Закон Божий она все еще знала наизусть.
— Благодарю вас, — сказал аббат. — Как я уже имел честь вам сообщить, Клод Леон должен быть где-то здесь, неподалеку. Может быть, мы вместе его и поищем?
— Надо перекусить перед дорогой, — напомнил Афанарел. — Медь! Ты ведь ничего не ела. Так нельзя.
— Я, пожалуй, съем бутерброд, — сказала девушка.
— Вы не откажетесь от рюмочки «Куэнтро», аббат?
— «Куэнтро» — это, конечно, хорошо, — заметил аббат, — только мне нельзя пить по религиозным соображениям. Если вы не возражаете, на этот раз я сделаю исключение и выдам себе особое разрешение.
— Ради Бога, — сказал Афанарел. — А я пока схожу за Дюпоном. Бумага и ручка у вас есть?
— У меня с собой готовые бланки, — сообщил аббат. — Бланк отрываешь, корешок остается. Так я, по крайней мере, всегда знаю, на каком я свете.
Афанарел вышел из палатки и повернул налево. Кухня Дюпона возвышалась совсем близко. Распахнув без стука дверь, он вошел и посветил зажигалкой. При свете неровного пламени можно было различить постель Дюпона и спящего в ней Толстена. На его щеках были видны следы высохших слез, а все его тело еще, как говорится, сотрясалось от рыданий. Афанарел склонился над ним.

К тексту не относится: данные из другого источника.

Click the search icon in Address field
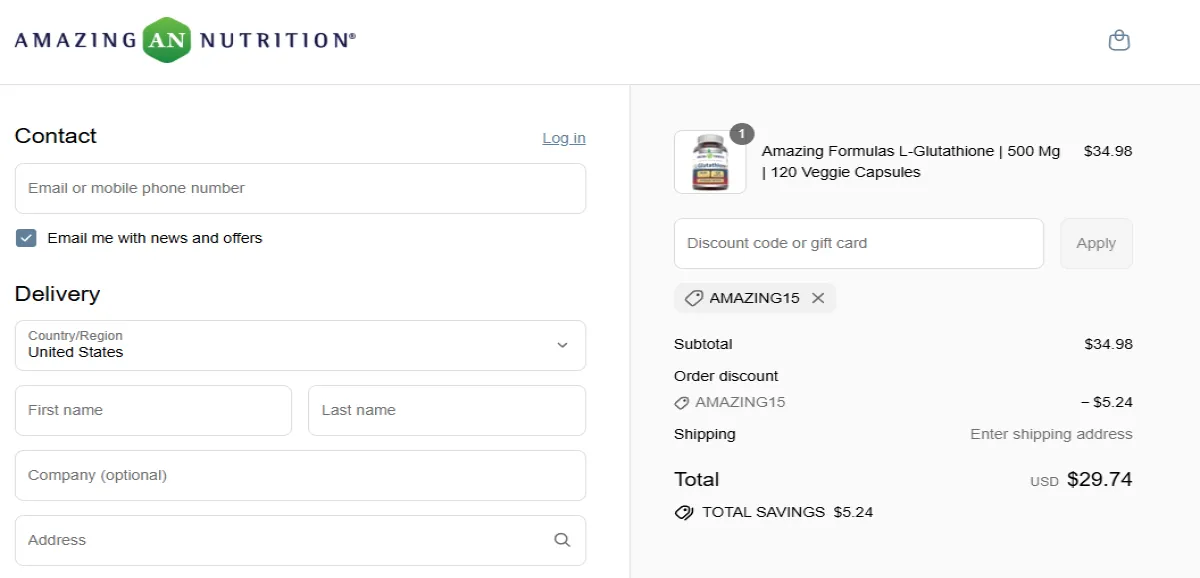Image resolution: width=1200 pixels, height=578 pixels. coord(561,540)
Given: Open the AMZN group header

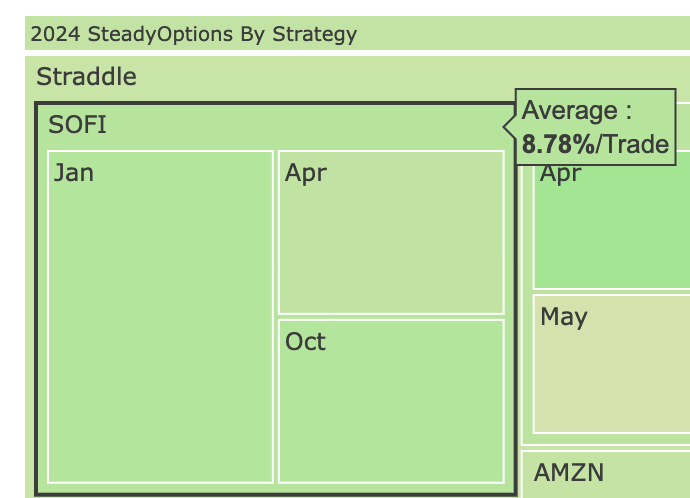Looking at the screenshot, I should [606, 473].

— Где Дюпон? — спросил он у Толстена.
Толстен проснулся и зарыдал снова.
— Он вышел, — ответил тот. — Его нет.
— А… — протянул археолог. — А вы не знаете, где он может быть?
— Наверняка с этой блядью Амадисом, — всхлипнул Толстен. — Он мне еще за это заплатит.
— Хватит, Толстен, — строго сказал Афанарел. — В конце концов, Дюпон вам не жена…
— Вот именно, что жена, — сухо возразил Толстен. Плакать он перестал. — Приехав сюда, мы разбили с ним вместе горшок, — продолжил он, — как в «Соборе Парижской богоматери». Получилось одиннадцать черепков. Так что еще шесть лет мы состоим с ним в законном браке.
— Во-первых, — сказал археолог, — вы совершенно напрасно тратите время на чтение «Собора Парижской богоматери», эта книга давно уже устарела. Во-вторых, ваши отношения в принципе можно считать законным браком. Но вместе с тем я совершенно не обязан выслушивать ваше нытье. Перепишите-ка первую главу «Собора» левой рукой справа налево. Кстати, где тут у вас ликер «Куэнтро»?